So obeying that saying he came to Nayland for a few days last autumn and we had a talk which was meant to be an interview, though I found his non-western questions difficult to answer. One thing he gave me on that occasion was a small quantity of a newly invented yarn made from stainless steel. It was about the size of 2/ply carpet wool and consisted of 6,000 micro filaments of steel made into a 2/ply yarn. Naturally it had the shine of steel but its grey colour surprised me. It looked like silk until you handled it then its weight said metal. As a passing comment I said how I would love to try it in one of my macrogauzes.

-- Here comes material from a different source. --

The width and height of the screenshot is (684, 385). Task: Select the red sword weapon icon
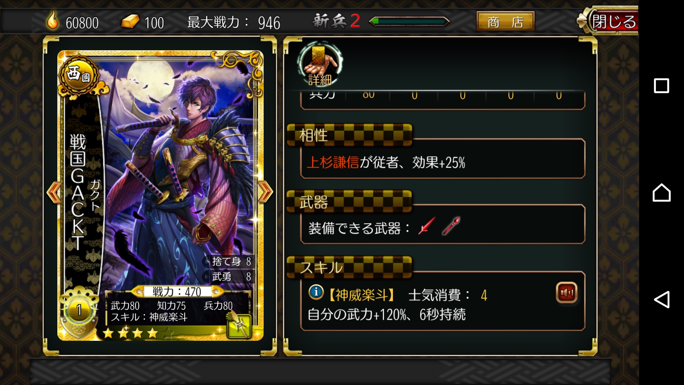point(426,226)
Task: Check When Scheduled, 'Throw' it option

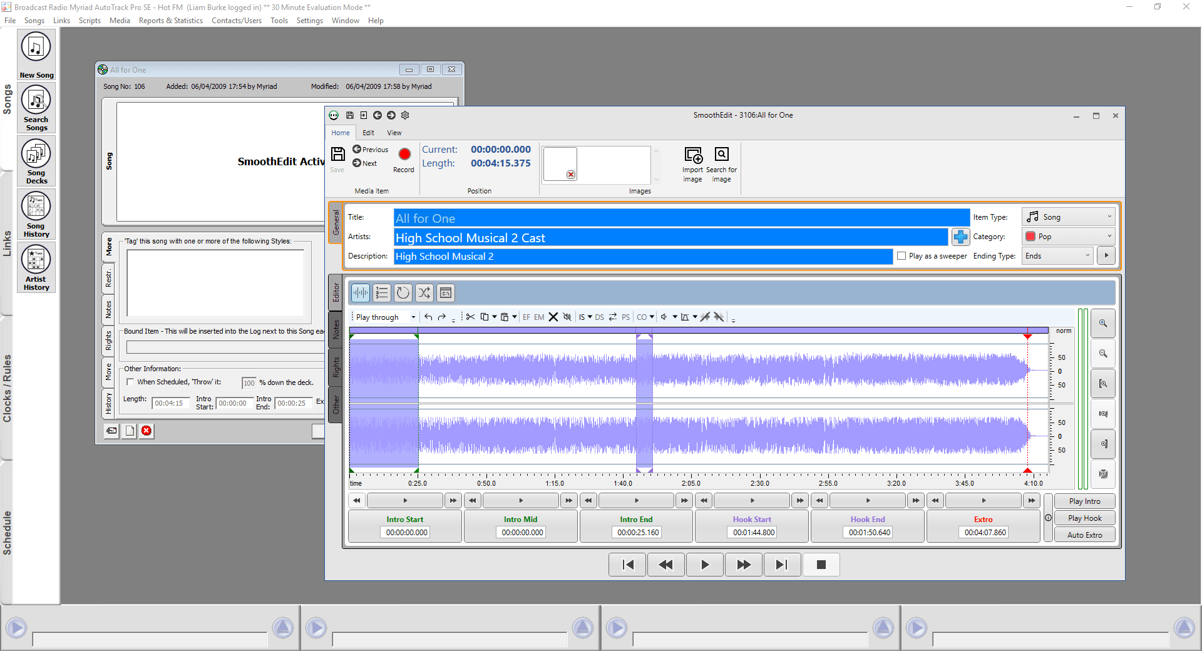Action: 130,382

Months later Mr Arai said that it had been agreed that I should make a large macrogauze for a new building in his city of Kiryu and would I like to use the steel yarn? Moreover they would like me to come and "view the site". He sent me about two pounds of the yarn, just enough to make two macrogauze samples , one flat, one 3D. The flight to Japan is 9 or more hours long, so I was glad that the sight of my walking stick and pleading face led the check-in girl to upgrade me to first class. I had to unroll the hangings at the x-ray machine and give a short seminar on weaving to the puzzled staff. Wanting to make something for Arai as a gift I spent many of the 9 hours ply-splitting, which interested the cabin staff but was totally ignored by other first class individuals.

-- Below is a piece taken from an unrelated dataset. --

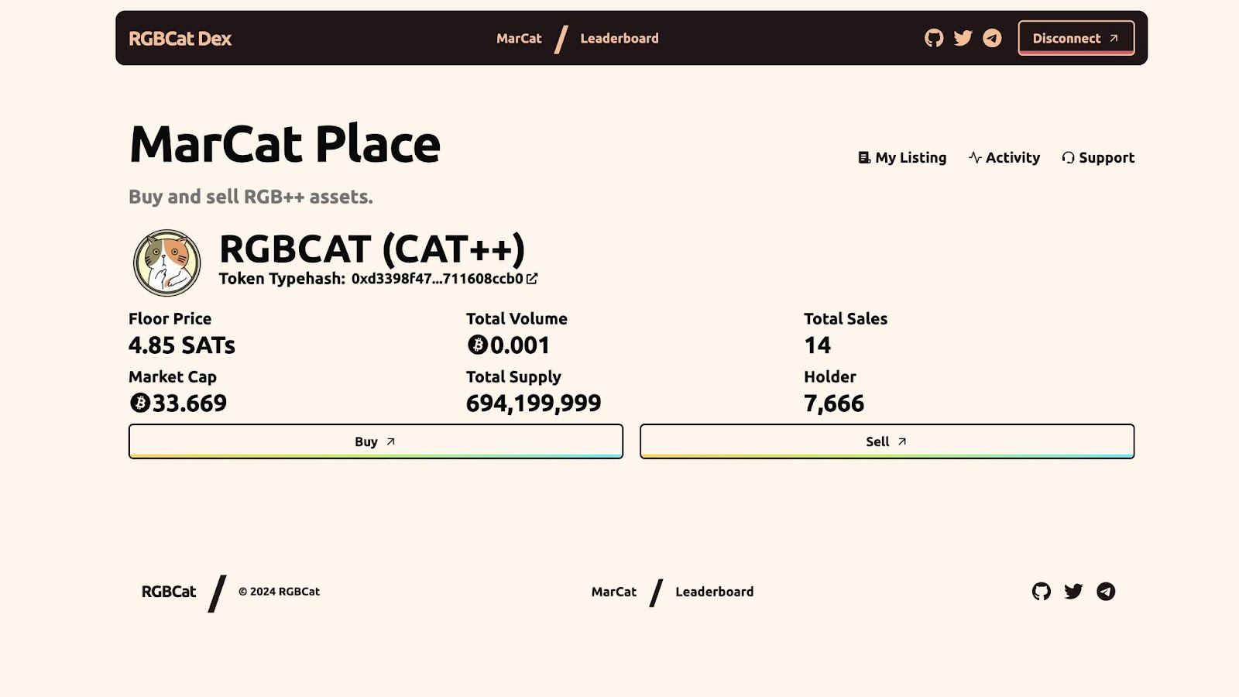Open footer Leaderboard link

coord(714,592)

Kiryu has a long association with textiles especially silk weaving, so the new building, a Cultural Centre of great size, was inspired by the shape and colour of a silk cocoon. The site for my hanging was against a huge concrete wall bang in the middle of the entrance hall, a wonderful but daunting position. Light came through complex glazing bars in a sloping glass roof and would make any textile look interesting. Looking at this immense flat spread of grey concrete I agreed with Arai a 3D hanging was appropriate.
After a long tour through this building I was taken to the factory which manufactured the steel yarn. Its normal output is the wire for radial car tyres; two men from its New Product Department gave me my first sight of a wire drawing works. I walked for seeming miles by the incredibly long machines which had to be kept going 24 hours a day. The wire was gradually drawn finer and finer, passing through furnaces and chemical baths. Hardly any workers were visible; but an uncanny robotic fork-lift truck went about its mysterious business.
Finally we came to the steel yarn itself and I was excited to see spools in several colours; later, a shade card showed how heat treatment could give a range of really rich deep colours, presumably permanent, to the basic grey yarn. I chose three colours for the hanging, the natural grey, a golden brown and a dark brown with a touch of aubergine in it. The last two would have to be specially produced as at the moment no stock is held. Then another surprise, a few precious metres of a much finer steel thread, the latest development. Mr Arai leapt on this with pleasure and I imagined his mind already working out what he could do with it as he fingered the few inches he had been given.
Back in England I knew I had at least a month's wait for the yarn. I made a mock-up of a section of the proposed hanging, but in linen, just to get the measurements correct. Working seated in my adapted loom was awkward with a very long stretch forward. So I tried standing, bending forward with my head leaning against a padded board I rigged up; this was more comfortable. It had to be; the hanging would entail weaving 9 strips each 32 inches wide and 5 metres long, quite a lot of work.
When weaving macrogauzes with linen I fix the woven-in metal rods with a simple paper glue, poly vynil acrylate, like the Elmer's glue used in US. As this was obviously not suitable for fixing steel warp and weft, I had experimented with superglue while making the two samples. The problem was to find it with the correct viscosity; if it was too runny it "wicked" up and down into the unwoven threads converting them into stiff little wires. I learned to call this glue by its proper name, cyanoacrylate, and so could talk to manufacturers with seeming know-how. One became interested and sent me different types until the glue with correct viscosity was found.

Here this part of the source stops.